Our bodies have evolved in a binary environment that cycles between day and night, which impose different demands for the optimal functioning of our bodies.
In the daytime, we typically explore, fight and eat. In the night time we rest and digest.
We have an unconscious, or autonomic, nervous system, that helps us adjust, the sympathetic nervous system revving us up for the daytime, and the parasympathetic, including the vagus nerve, slowing us down at night time. Sleep has apparently evolved to repair, cleanse and grow our bodies at night, in a process called anabolism. In the daytime, we have wear and tear, and use more energy to survive in a metabolic process called catabolism.
Hormones and Neurotransmitters help time and facilitate these cycling processes.
Light In the morning, operating through the central “zeitgeber” in the supachiasmatic nucleus, synchronizes the circadian rhythm present in each of our cells, and drives down melatonin. Cortisol rises to help with stress, adenosine rises because of muscular and neural activity, the sympathetic nervous system is more active to help with alertness and raise the blood pressure, pulse rate, and body temperature.
As the light decreases at night, the melatonin Increases to facilitate sleep. Cortisol decreases, allowing the immune system to become more active, with immune lymphocytes going into the lymph nodes to start dealing with any infection that has been encountered during the day. The daytime diet is being digested, replenishing the ATP and glycogen energy stores in muscle, brain and other tissues. Growth hormone signals cells to divide, and helps children grow.
Medical science makes use of this information in a field called chronotherapy. Cancer treatment with radiation and radiomimetic drugs are best done at night, when the cells divide. Asthma medications are often given at night, because asthma is more common with a decrease in cortisol. GERD medications, such as proton pump inhibitors, are best given at night, because gastric acid builds up then, and lying flat encourages any acidic food to reflux into the esophagus.

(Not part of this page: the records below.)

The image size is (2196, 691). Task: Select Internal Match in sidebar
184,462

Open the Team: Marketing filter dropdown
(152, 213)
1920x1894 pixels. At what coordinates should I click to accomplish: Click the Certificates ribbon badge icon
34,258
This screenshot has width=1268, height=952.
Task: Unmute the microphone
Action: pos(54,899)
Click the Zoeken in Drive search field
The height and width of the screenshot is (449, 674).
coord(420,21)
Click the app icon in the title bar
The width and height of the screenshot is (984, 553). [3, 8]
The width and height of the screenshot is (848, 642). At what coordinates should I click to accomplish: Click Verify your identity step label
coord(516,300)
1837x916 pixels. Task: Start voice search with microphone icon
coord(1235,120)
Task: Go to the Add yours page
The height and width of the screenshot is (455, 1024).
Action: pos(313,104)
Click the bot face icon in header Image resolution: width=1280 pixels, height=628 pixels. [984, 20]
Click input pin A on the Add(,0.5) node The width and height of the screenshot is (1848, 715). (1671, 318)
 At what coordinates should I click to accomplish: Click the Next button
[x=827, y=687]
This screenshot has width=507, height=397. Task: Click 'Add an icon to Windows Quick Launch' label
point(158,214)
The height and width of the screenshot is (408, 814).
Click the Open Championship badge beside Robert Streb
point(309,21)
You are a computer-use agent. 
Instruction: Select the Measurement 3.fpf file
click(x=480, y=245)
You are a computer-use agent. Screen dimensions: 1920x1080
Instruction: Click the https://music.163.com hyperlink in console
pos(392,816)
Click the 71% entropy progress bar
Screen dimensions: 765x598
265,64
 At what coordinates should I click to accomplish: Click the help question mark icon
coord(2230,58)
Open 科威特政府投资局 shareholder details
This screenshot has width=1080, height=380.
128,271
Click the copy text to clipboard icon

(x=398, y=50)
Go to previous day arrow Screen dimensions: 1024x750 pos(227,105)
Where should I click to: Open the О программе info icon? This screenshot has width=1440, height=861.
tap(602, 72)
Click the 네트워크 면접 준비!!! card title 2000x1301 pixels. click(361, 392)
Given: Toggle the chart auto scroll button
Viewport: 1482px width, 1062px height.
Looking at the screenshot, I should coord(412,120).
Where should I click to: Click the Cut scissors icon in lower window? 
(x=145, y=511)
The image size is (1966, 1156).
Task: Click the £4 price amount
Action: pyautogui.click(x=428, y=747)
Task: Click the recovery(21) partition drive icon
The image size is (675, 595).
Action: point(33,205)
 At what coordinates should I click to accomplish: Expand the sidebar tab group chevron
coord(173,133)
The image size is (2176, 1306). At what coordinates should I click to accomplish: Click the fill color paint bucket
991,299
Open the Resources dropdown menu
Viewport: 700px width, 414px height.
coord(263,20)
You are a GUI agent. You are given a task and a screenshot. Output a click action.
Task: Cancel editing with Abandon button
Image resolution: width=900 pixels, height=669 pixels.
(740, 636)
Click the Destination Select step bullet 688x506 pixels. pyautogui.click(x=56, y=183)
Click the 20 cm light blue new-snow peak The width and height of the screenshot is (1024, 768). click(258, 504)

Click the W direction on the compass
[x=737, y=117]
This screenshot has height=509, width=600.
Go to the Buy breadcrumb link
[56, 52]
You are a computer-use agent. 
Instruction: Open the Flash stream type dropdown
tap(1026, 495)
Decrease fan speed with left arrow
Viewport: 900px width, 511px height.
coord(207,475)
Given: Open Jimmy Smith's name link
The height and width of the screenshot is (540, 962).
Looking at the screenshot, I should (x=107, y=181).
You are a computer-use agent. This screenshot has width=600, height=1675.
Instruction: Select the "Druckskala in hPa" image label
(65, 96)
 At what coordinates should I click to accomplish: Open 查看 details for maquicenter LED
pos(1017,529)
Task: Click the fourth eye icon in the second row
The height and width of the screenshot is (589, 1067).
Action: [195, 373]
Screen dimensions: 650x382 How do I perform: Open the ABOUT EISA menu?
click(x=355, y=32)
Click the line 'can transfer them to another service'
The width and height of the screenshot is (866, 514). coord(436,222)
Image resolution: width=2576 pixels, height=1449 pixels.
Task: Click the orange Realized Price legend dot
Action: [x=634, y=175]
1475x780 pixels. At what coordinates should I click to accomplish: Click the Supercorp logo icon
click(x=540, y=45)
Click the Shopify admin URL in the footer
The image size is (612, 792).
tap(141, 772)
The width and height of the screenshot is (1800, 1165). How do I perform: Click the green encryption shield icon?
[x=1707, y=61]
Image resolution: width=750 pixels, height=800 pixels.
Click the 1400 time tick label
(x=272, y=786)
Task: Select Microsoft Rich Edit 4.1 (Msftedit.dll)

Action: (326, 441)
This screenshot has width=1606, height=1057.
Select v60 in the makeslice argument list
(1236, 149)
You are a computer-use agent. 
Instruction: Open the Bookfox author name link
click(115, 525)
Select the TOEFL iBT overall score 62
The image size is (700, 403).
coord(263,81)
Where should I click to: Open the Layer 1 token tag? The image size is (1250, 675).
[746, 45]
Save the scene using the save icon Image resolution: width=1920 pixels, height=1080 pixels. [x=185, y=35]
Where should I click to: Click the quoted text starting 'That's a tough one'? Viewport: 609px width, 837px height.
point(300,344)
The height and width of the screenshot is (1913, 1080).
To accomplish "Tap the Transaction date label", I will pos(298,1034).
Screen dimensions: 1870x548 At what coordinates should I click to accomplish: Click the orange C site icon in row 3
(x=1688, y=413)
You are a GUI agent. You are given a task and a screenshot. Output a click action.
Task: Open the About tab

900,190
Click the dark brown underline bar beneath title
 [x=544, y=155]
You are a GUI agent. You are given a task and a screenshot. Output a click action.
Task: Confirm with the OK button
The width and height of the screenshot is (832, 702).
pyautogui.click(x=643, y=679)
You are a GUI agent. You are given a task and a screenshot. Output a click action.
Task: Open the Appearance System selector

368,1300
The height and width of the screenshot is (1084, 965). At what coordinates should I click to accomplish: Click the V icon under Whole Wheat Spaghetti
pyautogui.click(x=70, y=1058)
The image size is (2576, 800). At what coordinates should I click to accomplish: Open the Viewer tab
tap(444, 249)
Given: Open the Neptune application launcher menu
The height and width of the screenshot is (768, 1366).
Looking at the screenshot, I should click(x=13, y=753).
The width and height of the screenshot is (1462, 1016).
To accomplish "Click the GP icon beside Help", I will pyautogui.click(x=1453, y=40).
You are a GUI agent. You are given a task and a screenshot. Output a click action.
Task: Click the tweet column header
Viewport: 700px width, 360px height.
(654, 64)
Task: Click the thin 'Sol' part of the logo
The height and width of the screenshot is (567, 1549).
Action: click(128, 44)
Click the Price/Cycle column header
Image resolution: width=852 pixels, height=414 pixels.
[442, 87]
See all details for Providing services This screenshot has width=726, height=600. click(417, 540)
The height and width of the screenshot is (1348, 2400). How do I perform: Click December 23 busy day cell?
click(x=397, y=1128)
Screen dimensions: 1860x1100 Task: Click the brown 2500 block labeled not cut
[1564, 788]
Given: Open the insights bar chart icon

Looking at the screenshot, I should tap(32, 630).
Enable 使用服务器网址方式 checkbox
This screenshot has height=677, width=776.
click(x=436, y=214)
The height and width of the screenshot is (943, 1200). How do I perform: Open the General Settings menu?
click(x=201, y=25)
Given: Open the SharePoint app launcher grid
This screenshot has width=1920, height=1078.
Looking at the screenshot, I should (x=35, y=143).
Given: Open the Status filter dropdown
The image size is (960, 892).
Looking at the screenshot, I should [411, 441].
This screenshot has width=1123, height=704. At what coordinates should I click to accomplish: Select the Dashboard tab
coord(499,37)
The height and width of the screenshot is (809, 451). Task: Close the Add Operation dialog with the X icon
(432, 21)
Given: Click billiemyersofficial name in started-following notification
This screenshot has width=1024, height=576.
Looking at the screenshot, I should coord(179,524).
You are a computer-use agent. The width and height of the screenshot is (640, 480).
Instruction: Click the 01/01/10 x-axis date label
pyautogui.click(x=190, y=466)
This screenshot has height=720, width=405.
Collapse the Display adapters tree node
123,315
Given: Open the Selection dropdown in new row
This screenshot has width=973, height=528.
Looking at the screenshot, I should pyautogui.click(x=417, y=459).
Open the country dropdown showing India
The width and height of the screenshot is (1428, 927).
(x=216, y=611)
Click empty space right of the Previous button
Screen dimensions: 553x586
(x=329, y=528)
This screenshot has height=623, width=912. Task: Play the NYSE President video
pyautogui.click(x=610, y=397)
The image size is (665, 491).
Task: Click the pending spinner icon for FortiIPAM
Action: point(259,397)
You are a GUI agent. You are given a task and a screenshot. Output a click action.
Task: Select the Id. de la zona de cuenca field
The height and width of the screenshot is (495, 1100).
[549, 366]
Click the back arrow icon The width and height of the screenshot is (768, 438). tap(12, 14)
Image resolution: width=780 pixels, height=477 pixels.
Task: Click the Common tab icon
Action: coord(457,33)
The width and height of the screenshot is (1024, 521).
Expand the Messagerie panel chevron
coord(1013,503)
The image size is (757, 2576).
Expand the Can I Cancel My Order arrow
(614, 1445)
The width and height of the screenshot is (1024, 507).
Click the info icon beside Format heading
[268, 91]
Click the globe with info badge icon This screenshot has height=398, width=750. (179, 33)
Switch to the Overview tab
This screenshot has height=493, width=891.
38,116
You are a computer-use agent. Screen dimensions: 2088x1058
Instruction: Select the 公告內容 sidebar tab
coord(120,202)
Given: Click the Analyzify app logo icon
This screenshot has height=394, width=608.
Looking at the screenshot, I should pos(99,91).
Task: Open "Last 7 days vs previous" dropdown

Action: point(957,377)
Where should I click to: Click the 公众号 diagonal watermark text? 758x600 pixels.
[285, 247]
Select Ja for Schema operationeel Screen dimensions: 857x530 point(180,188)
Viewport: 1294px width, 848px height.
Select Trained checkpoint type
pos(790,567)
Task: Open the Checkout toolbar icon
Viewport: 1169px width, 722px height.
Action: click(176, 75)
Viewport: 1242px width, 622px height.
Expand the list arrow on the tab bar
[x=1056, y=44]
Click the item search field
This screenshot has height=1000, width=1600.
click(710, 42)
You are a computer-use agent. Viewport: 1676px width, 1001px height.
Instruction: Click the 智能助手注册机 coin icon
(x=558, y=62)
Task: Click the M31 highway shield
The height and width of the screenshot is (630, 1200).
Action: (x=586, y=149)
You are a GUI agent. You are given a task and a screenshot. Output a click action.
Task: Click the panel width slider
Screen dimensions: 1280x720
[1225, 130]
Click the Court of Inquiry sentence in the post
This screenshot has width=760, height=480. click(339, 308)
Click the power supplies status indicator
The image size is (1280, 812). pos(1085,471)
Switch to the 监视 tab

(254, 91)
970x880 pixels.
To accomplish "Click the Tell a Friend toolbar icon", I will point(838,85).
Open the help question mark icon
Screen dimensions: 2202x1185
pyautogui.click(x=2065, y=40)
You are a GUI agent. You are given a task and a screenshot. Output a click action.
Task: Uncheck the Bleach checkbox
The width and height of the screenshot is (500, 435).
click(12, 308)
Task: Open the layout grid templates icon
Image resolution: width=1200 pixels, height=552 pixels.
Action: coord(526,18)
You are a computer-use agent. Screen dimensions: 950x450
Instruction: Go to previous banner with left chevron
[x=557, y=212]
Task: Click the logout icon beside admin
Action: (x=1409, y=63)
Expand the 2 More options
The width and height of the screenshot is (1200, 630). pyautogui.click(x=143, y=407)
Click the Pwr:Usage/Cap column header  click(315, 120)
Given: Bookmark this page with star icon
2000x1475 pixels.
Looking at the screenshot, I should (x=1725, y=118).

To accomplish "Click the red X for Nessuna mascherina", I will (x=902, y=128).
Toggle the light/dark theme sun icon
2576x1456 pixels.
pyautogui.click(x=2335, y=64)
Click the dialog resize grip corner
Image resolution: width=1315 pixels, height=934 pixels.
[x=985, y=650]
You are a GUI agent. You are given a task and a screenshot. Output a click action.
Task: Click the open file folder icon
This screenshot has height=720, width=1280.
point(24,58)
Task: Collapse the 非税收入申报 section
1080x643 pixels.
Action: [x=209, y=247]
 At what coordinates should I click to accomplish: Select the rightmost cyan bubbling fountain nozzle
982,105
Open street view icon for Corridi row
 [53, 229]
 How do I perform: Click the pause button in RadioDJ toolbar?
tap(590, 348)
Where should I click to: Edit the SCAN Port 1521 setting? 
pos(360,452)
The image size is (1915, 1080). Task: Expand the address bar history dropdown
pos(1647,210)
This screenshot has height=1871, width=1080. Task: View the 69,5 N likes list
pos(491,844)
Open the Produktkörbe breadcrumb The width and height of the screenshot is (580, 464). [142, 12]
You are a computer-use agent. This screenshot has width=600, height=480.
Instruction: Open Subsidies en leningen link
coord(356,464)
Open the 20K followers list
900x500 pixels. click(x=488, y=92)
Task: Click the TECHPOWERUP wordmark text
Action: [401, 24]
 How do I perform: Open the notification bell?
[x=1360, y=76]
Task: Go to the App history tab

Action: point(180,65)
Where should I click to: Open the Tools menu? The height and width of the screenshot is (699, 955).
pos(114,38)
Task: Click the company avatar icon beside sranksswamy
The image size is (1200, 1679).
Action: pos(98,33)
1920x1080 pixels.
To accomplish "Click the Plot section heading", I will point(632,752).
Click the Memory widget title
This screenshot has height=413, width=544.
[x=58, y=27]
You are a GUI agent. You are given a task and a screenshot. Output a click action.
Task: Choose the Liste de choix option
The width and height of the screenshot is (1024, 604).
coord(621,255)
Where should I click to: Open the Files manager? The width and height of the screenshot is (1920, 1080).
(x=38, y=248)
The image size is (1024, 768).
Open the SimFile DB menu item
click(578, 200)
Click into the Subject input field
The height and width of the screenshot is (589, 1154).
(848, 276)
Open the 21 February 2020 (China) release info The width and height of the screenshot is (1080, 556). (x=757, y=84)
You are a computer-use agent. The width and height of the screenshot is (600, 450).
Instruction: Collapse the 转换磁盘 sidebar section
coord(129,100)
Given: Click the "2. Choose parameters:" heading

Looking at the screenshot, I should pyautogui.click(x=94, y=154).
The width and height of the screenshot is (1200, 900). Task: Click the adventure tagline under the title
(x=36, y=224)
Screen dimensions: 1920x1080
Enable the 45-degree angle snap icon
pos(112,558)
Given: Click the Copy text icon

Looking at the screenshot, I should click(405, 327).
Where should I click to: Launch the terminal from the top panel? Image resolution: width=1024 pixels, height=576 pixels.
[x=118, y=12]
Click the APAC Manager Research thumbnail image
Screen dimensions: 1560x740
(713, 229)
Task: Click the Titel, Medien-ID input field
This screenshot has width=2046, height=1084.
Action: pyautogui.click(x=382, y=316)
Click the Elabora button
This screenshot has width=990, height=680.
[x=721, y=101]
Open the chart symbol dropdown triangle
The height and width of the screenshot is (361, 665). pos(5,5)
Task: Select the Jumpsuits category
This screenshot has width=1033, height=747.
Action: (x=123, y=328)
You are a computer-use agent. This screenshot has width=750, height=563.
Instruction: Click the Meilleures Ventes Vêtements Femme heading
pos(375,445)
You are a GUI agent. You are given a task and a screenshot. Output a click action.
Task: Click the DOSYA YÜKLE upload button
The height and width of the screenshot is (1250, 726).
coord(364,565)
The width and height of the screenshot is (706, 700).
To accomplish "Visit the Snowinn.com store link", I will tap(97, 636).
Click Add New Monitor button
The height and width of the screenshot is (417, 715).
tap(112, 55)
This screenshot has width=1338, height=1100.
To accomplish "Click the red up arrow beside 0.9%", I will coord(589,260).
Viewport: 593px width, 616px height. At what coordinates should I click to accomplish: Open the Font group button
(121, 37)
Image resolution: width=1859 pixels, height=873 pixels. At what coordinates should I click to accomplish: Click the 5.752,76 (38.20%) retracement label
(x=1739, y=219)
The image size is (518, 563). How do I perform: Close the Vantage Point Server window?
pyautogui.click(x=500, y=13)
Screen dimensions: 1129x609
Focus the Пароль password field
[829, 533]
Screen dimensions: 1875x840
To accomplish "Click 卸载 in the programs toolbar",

As I have always mentioned, sleep, diet, and exercise are important for best health.
A sleep hygiene routine, going to bed by 10 PM and getting 7 to 8 hours of sleep is critical to give the body time to repair itself. Getting enough exercise will increase adenosine and facilitate a good nights sleep, along with countless other beneficial effects. Avoiding blue light from television and computer screens in the evening will help melatonin increase for good nights sleep. Avoiding food for three or four hours before bedtime will allow time to get the food out of the stomach and reduce gastroesophageal reflux.
TRE, or time restricted eating, is a form of fasting, which correlates with longevity.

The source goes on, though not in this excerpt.